Hybrid Beamforming for Active Sensing using Sparse Arrays

This paper studies hybrid beamforming for active sensing applications, such as millimeter-wave or ultrasound imaging. Hybrid beamforming can substantially lower the cost and power consumption of fully digital sensor arrays by reducing the number of active front ends. Sparse arrays can be used to further reduce hardware costs. We consider phased arrays and employ linear beamforming with possibly sparse array configurations at both the transmitter and receiver. The quality of the acquired images is improved by adding together several component images corresponding to different transmissions and receptions.
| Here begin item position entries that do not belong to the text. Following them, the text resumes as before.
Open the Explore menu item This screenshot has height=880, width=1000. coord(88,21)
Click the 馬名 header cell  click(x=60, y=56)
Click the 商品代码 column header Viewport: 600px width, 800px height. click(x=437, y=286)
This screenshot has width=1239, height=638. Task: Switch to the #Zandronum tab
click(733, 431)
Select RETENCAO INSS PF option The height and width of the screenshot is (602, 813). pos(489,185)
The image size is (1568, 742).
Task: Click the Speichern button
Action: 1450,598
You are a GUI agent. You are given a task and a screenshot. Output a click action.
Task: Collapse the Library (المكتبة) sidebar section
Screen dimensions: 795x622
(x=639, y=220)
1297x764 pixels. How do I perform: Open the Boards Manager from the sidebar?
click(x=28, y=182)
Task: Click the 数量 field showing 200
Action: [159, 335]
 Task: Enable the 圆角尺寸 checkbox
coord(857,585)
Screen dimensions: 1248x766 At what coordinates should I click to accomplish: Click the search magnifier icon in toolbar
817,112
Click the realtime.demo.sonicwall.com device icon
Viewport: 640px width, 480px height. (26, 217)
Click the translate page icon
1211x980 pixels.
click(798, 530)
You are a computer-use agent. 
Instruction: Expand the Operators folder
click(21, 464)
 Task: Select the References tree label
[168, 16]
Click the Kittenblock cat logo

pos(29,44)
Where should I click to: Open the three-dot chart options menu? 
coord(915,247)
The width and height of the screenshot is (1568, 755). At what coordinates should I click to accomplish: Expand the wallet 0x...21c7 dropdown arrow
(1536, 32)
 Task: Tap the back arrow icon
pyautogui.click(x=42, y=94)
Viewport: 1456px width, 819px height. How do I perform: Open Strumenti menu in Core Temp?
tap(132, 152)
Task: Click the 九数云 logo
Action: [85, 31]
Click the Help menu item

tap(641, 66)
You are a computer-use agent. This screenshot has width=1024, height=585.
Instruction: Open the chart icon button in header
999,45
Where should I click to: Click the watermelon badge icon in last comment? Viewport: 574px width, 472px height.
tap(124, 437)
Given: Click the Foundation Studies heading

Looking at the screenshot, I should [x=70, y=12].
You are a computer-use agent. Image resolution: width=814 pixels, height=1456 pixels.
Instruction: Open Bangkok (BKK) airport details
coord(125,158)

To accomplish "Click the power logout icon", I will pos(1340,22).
In order to limit the acquisition time of an image, we formulate an optimization problem for minimizing the number of component images subject to achieving a desired point spread function. Since this problem is not convex, we propose algorithms for finding approximate solutions in the fully digital beamforming case, as well as in the more challenging hybrid and analog beamforming cases that employ quantized phase shifters. We also determine upper bounds on the number of component images needed for achieving the fully digital solution using fully analog and hybrid architectures, and derive closed-form expressions for the beamforming weights in these cases. Simulations demonstrate that a hybrid sparse array with very few elements, and even fewer front ends, can achieve the resolution of a fully digital uniform array at the expense of a longer image acquisition time.